Dorthe Dahl-Jensen is a Canada excellence research chair and professor in the U of M’s Clayton H. Riddell faculty of environment, earth and resources.
“I’ve always been very fascinated by snow and ice,” she said. “I love being outside in the wilderness. And I started doing that when I was a high school kid through scout activities, and when I learned you could work with it as your profession, you know working with ice and climate, I decided that would be the way I wanted to go.”
Dahl-Jensen pursued her education at the University of Copenhagen in Denmark, where she became a professor in 2001.
Her research career has been centred on ice core drilling, beginning with the Greenland ice sheet during her tenure in Copenhagen. Later, she joined the European Commission-funded Beyond EPICA (European Project for Ice Coring in Antarctica)-Oldest Ice project, which focuses on drilling ancient ice cores in Antarctica using advanced drilling technology.
“It’s been super fascinating to be able to drill these ice cores,” Dahl-Jensen said. “Where you kind of start at the top, and then as you go down, you get through layers of ice that’s older and older until you reach the bedrock, normally two to three kilometres down, and there the ice is very old. In Greenland, [the ice is] 150,000 years old, and now in Antarctica 1.5 million years old.”
She explained that researchers can gain valuable insights from the long-term climate records into how the climate has behaved over time.
Modern weather stations have provided data for the past 150 years.
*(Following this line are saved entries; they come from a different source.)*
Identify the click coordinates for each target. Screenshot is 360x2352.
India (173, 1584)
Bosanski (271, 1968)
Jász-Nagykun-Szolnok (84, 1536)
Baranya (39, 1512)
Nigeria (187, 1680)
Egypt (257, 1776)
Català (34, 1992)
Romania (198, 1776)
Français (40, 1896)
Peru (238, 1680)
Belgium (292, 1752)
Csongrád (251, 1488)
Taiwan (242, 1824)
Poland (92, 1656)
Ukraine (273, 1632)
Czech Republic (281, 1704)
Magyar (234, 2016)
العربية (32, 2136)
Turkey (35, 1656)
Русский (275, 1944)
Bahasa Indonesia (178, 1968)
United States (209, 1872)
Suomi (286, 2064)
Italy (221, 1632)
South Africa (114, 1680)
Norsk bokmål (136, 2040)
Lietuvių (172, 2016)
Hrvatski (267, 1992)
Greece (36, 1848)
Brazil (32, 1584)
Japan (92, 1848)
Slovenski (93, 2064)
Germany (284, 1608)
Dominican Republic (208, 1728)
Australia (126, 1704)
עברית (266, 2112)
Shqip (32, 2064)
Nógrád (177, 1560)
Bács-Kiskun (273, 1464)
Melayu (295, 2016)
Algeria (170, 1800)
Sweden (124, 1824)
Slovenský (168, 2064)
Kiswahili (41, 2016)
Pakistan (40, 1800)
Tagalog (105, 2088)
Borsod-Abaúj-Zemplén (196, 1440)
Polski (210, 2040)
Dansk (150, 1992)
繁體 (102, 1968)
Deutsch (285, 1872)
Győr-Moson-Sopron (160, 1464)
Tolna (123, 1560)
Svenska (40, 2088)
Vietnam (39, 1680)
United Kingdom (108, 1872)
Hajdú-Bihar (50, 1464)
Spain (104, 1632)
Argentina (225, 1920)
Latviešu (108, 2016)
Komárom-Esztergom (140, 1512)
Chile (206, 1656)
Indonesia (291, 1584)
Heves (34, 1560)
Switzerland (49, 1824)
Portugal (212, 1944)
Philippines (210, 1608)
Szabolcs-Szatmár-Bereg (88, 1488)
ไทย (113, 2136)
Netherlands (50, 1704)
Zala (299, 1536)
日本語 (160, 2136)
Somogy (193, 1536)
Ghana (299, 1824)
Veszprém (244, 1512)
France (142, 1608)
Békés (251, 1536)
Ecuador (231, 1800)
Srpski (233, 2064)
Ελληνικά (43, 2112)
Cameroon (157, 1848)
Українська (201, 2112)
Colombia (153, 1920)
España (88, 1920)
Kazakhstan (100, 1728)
These ice core records reveal a broader history of warmer and colder periods, along with significant natural atmospheric changes that have occurred independently of human activity.
Understanding the record of history, she emphasized, is crucial for learning about the climate.
Research indicates that ice cores dating back 1.2 million years reveal a period when greenhouse gas levels and temperatures were significantly high. These findings offer valuable insight into what our future climate may look like in a warmer world with increased greenhouse gas.
Currently, Dahl-Jensen’s team is continuing their work on the Beyond EPICA-Oldest Ice project in Antarctica while also preparing to begin a new ice core drilling initiative in Nunavut.
“This spring, we will drill an ice core up in Nunavut, in Canada,” she said. “It’s closest to Grise Fiord along the Baffin Bay, but it’s up on Axel Heiberg Island and the ice cap is called the Müller ice cap. And here we will drill 600 metres and learn about the history of the sea ice in the Arctic Ocean.”
The Nunavut project will involve collaboration among several universities across Canada, with her vision of working together with a diverse group of researchers. She also hopes to include community members from Grise Fiord in the initiative.
“I’m trying to bring my expertise in drilling ice cores to Canada and form more Canadian projects, which I think is really great,” she said. Dahl-Jensen emphasized that this project offers students a unique opportunity to participate in impactful research and build networks across Canada.
She is currently seeking graduate students to join the Müller ice cap project and encouraged interested individuals to reach out via email to collaborate on upcoming initiatives.
“[Manitoba] reaches right up to the Hudson Bay where Churchill is,” she said. “In that way, we are also a very Arctic university and do a lot of research up there.”
Dahl-Jensen discussed the importance of Arctic research, emphasizing current conversations about the impact of diminishing sea ice on polar bears and the broader consequences for Canada’s lake systems, especially in Manitoba.
“I really enjoy being at the University of Manitoba and also being in Canada,” Dahl-Jensen said. “My background is in Denmark, but I feel it’s really nice to come to Canada.”
“I love the work, which brings me more in contact with communities in the Baffin Bay area.”